Settling Employee Termination Claims

One of the most common claims brought against employers is that of wrongful termination. When an employee believes that they were fired without reason or unfairly let go from their job, they may work with a lawyer to file a wrongful dismissal claim in Toronto courts against your company. Former employees will try to use this route to get their job back, receive back pay, or push for compensatory damages that have arisen over their unemployment situations.

The Attraction of Settling Out of Court

Cases involving wrongful termination usually don’t make it to the courtroom, as a settlement is often reached between the company and the accuser beforehand. Civil trials can be lengthy, costly, and unpredictable, making a settlement a more assured option for resolution. It is an uphill battle for the terminated employee to provide substantiated proof of wrongdoing, as employers are often able to provide support for their reasons behind the dismissal. Poor performance that has been thoroughly documented on the part of a company helps prevent wrongful termination allegations from holding up in court, and research shows that only about half of the employees that go to trial win their case.  

The Value of Claims

With a wrongful termination claim, the settlement or award desired is often based on the extent of loss the followed the termination. The following factors are generally considered when assessing value in a claim.

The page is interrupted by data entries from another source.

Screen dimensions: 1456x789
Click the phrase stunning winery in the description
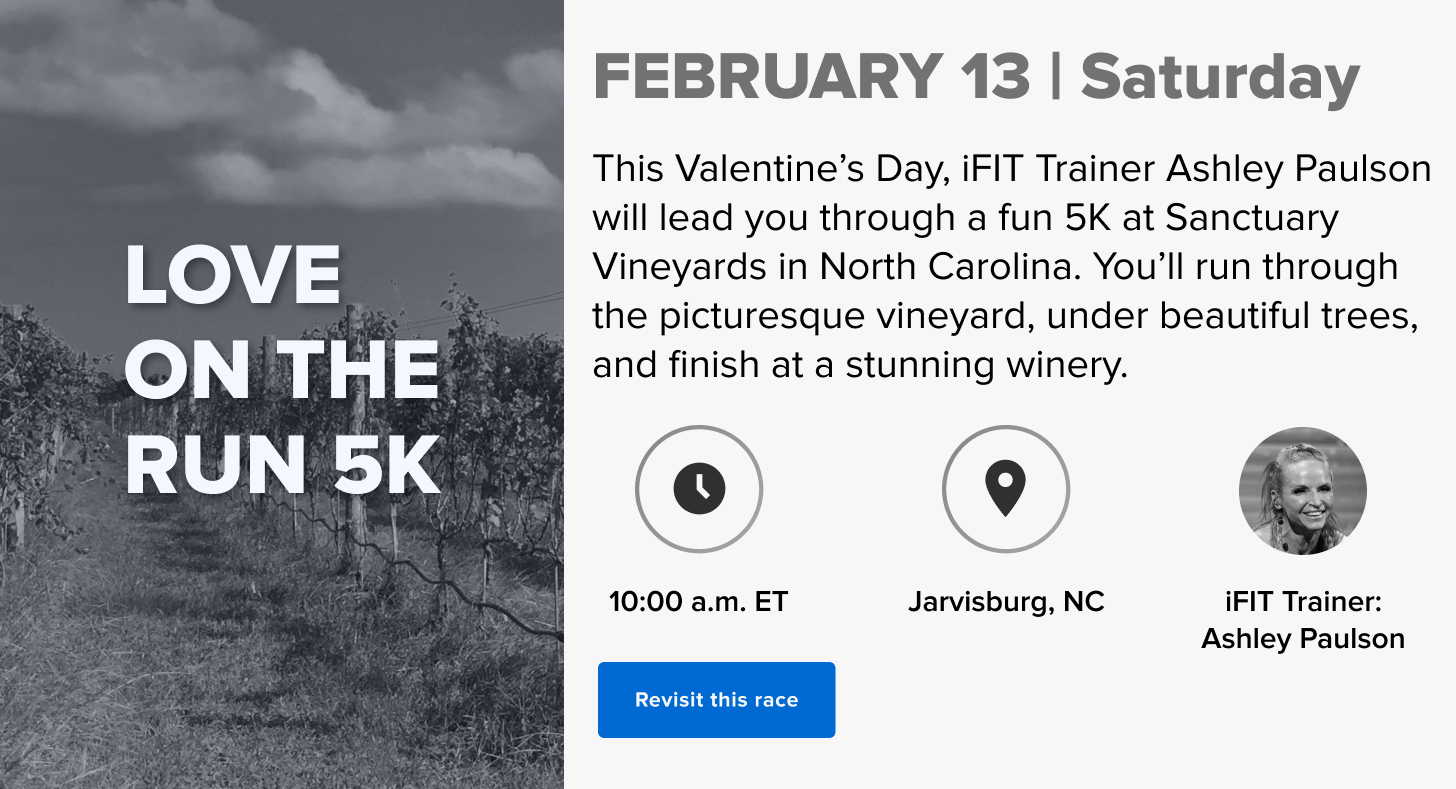pos(986,365)
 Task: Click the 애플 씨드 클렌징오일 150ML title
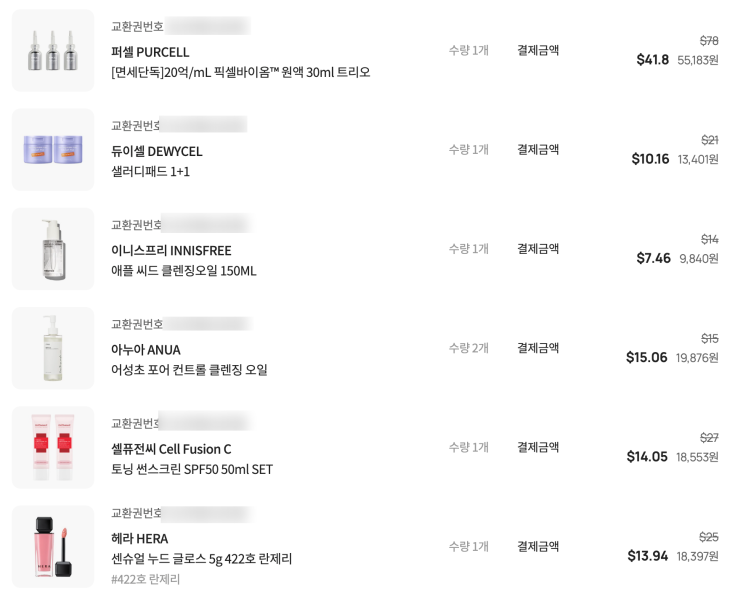coord(184,270)
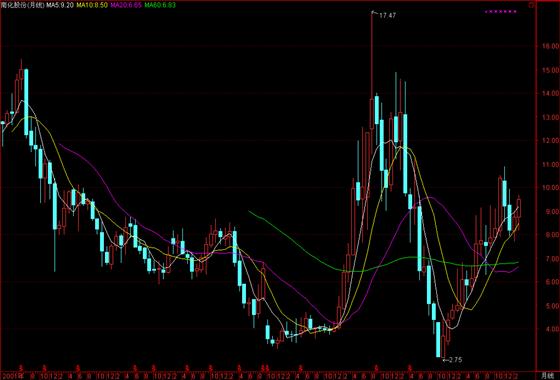
Task: Select the green MA60 indicator label
Action: click(x=160, y=5)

1. Wages: The foremost consideration is the amount of money lost in wages from the day the termination started until the present time of the settlement negotiations or lawsuit. However, a plaintiff must have tried to minimize loss through new employment even though seeking backpay, but any financial help that was received from unemployment benefits or new income wages is deducted from the total of the past wages being sought.

2. Benefits: As employees lose their benefits when terminated, the cost of health insurance or things like stock options are often included as recovered loss in a suit.

3. Emotional Damages: In addition to money lost through termination, employees may claim that the emotional or mental anguish they experienced is worth compensation. Employees may use depression or anxiety from situations involving harassment or discrimination to support their claims of emotional distress.

Because wrongful termination cases can be difficult to prove, settlements are a common resolution by companies wishing to avoid an extensive legal battle. Employees will find their award valued against factors or wages, emotional damage, and lost benefits.